Mexico City fulfills multiple variables that would classify it as a smart city. Its inhabitants daily use a variety of apps that facilitate transport through the city (rideshare services, Uber, Easy, Cabify). On top of that, it is one of the first urban centers to implement a bike-sharing system (ecobike) in order to improve traffic flow. There is a prevailing tendency in the city towards green rooftops; also, mobile apps to interact with the city are on the rise. At the start of this year, Mexico City’s government authorities presented the digital plan that develops the Digital Innovation Agency, and which will use tech tools to reach socially-marginalized sectors through the agency’s leader, José Merino.

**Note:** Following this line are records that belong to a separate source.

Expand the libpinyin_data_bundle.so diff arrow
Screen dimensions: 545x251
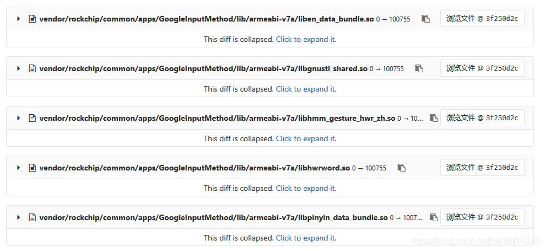(18, 217)
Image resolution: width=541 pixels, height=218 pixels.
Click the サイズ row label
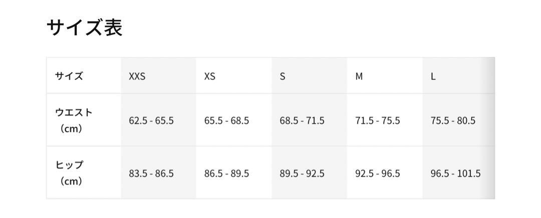click(x=69, y=76)
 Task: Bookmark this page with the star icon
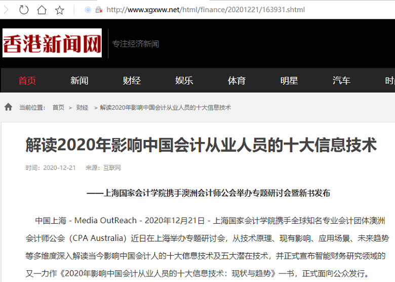59,10

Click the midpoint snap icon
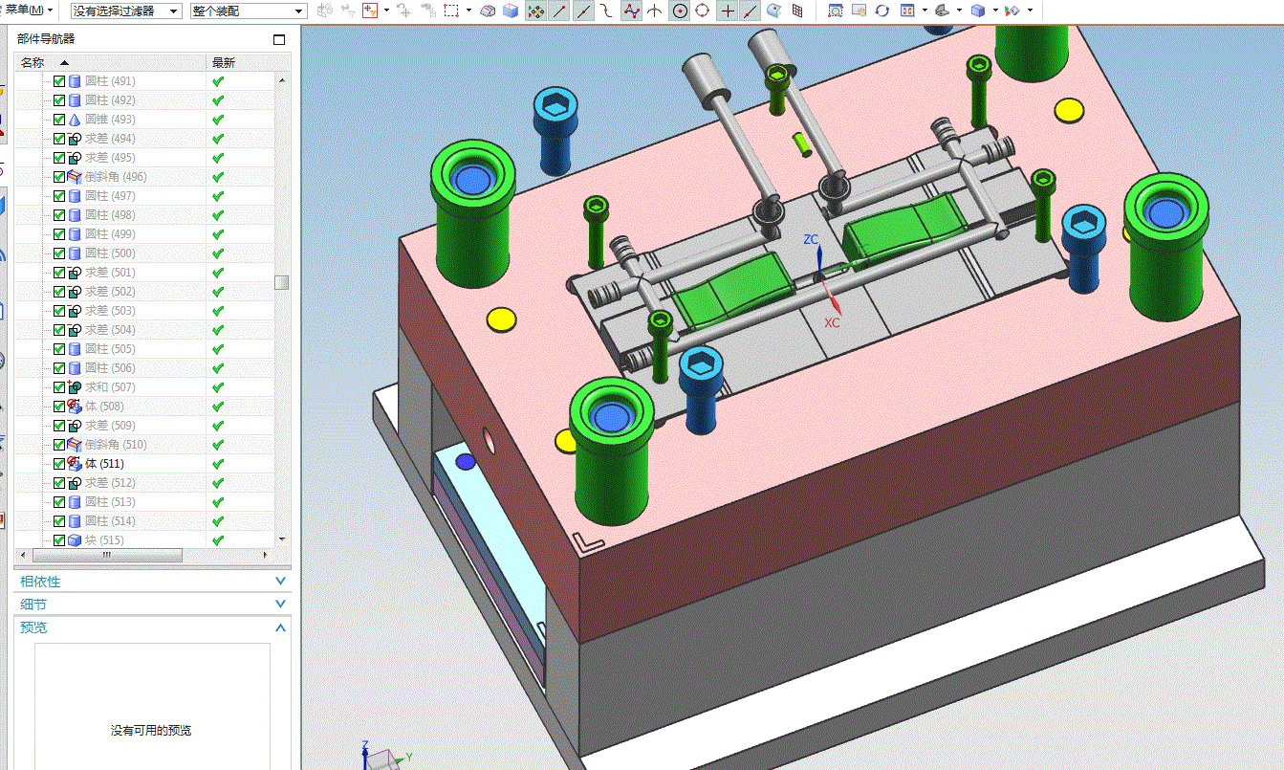pos(583,11)
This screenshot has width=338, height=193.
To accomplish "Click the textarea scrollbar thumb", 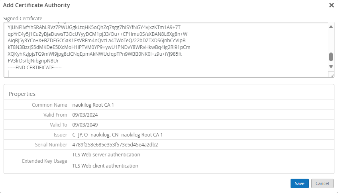I will pos(331,57).
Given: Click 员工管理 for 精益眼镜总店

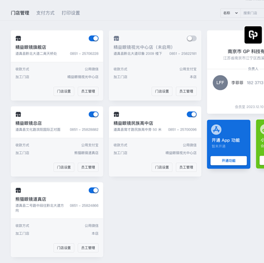Looking at the screenshot, I should (88, 167).
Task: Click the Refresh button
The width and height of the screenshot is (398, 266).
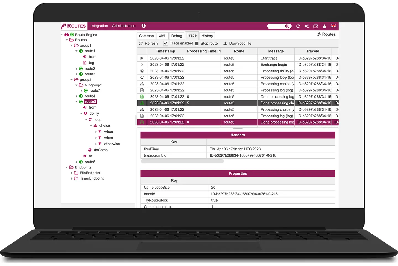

From Imagination to Reality 

Some voices have risen against these projects claiming that they are about “gentrification processes and historic structures.” Although this is a sad reality, not only in Mexico but in the whole world; in the end, our reality is constructed, and we leave behind scaffolds, ideas, and methodology of life on this planet. As a dominant species (although insects are more numerous), we have dedicated ourselves to imposition. Such it is that smart cities will be the dominating trend until 2050, when, according to the UN’s predictions, 70% of the world’s population will be found living in cities. And therefore, it will serve us well to be as smart as our city hubs; or else, we’ll need to learn to fish, plant, and live without technology in our natural environment, a turn towards the wild that just isn’t for everyone. 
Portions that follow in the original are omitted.